Claude Compatibility: modified the behaviour so that (i) error template is now a single message with generated json, error and schema (ii) make it so that validated messages are always "Assistant" chatmessage (for next pipeline step) and validation_errors are always "User" chatmessage (for LLM loops)
Recursive Loop in type conversion: used Claude OPUS to automatically generate a fix based on the written issue.

How did you test it?

Tested on my personal use-case and it solved my issues.

Notes for the reviewer

The behaviour is modified to only include the last messages from the conversation and not the whole history of messages (less cost for long pipeline loops, not necessary to have previous messages).

For the auto-generated fix for recursive, maybe the bug comes from the fact that sometimes json.loads(value) output a string and needs to be called twice to get the actual dict/list in the string. This is weird, but I've seen it happen. I'm not sure about the fundamental difference to be honest. Maybe it doesn't work for nested json.

Checklist

I have read the contributors guidelines and the code of conduct
I have updated the related issue with new insights and changes
I added unit tests and updated the docstrings
I've used one of the conventional commit types for my PR title: fix:, feat:, build:, chore:, ci:, docs:, style:, refactor:, perf:, test:.
I documented my code
I ran pre-commit hooks and fixed any issue

…ted by ClaudeOpus). Modify the behaviour to build the error template in a single user_message instead of two separate. Modify the behaviour to only include latest message instead of full history (very costly if long looping pipeline)
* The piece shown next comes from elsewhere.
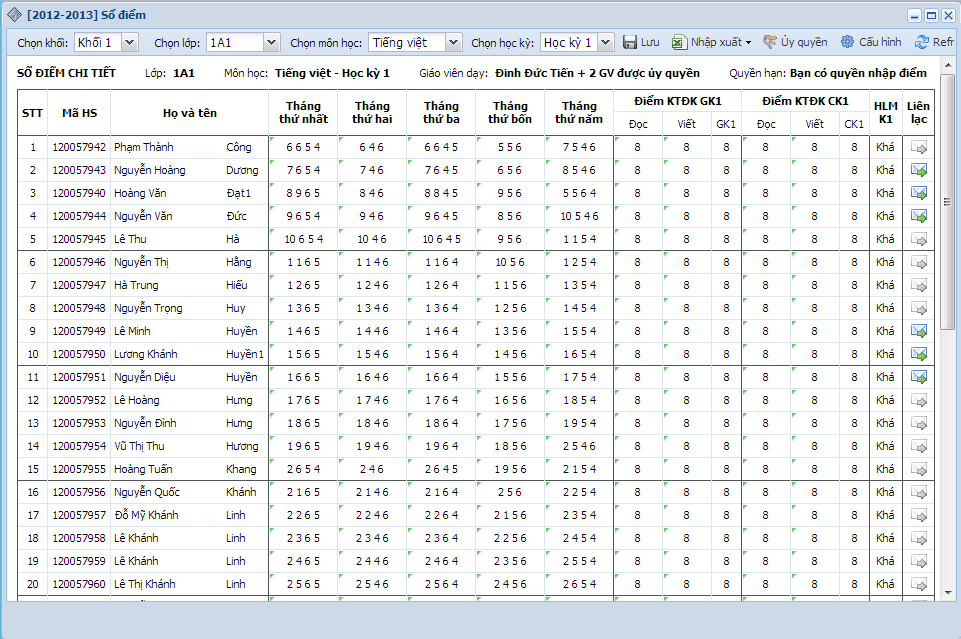Click the Mã HS column header
The height and width of the screenshot is (639, 961).
79,113
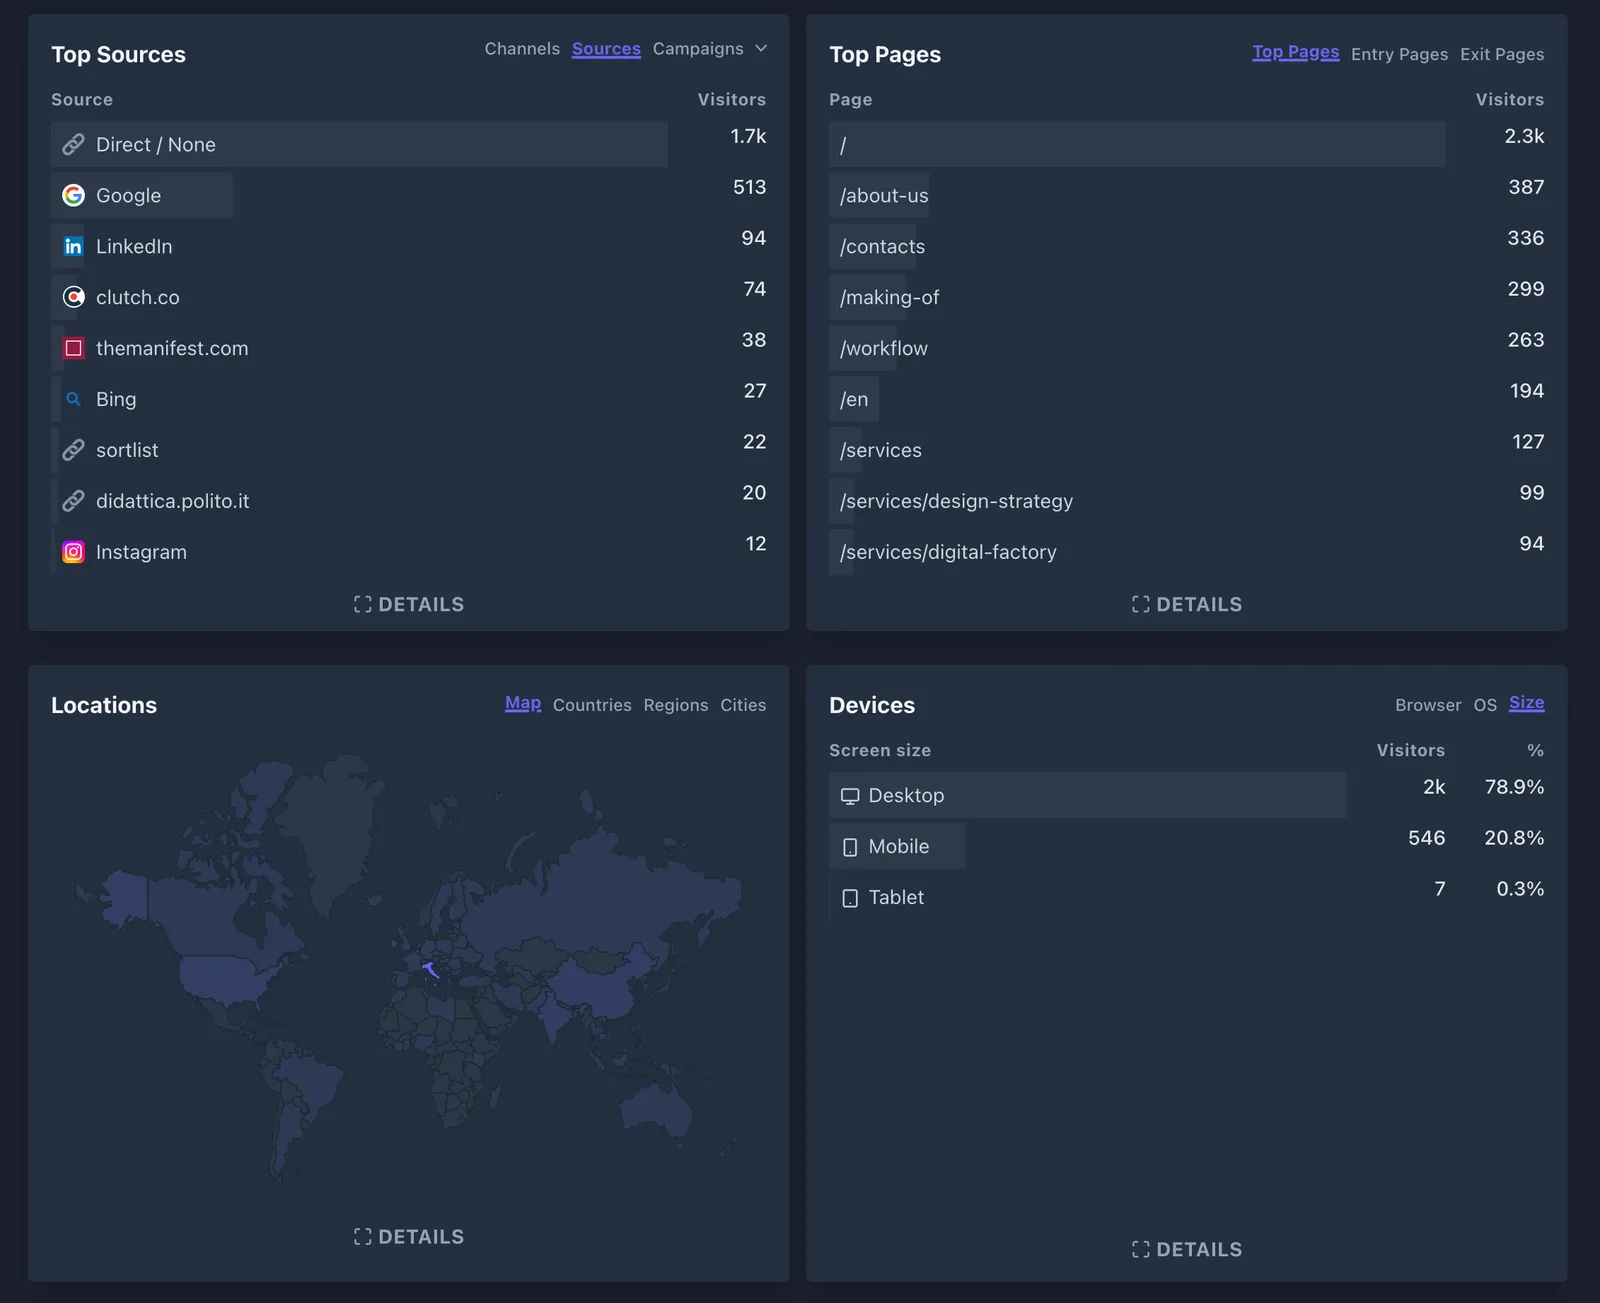Click the LinkedIn source icon

(73, 246)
vblagoje · 2024-04-22T07:30:41Z

Looks good @lambda-science , would you please add a short reno note (see https://github.com/deepset-ai/haystack/blob/main/CONTRIBUTING.md) and resolve these black issues :-)

masci · 2024-05-15T19:58:58Z

Is this still relevant? Let's merge it or close.

vblagoje · 2024-05-16T08:34:06Z

It's missing reno note and unit tests. It's an important addition and would love to see @lambda-science push it towards the finish line 🏁

lambda-science · 2024-05-16T08:54:24Z

Sorry, it went out of my mind I will do it :)

lambda-science · 2024-05-16T09:24:12Z

I know why I stopped, because I had issue setting up the env (on windows).
Now that all is set, I can see there was test failling (on top of black/reno missing) so I will work on it

…ted by ClaudeOpus). Modify the behaviour to build the error template in a single user_message instead of two separate. Modify the behaviour to only include latest message instead of full history (very costly if long looping pipeline)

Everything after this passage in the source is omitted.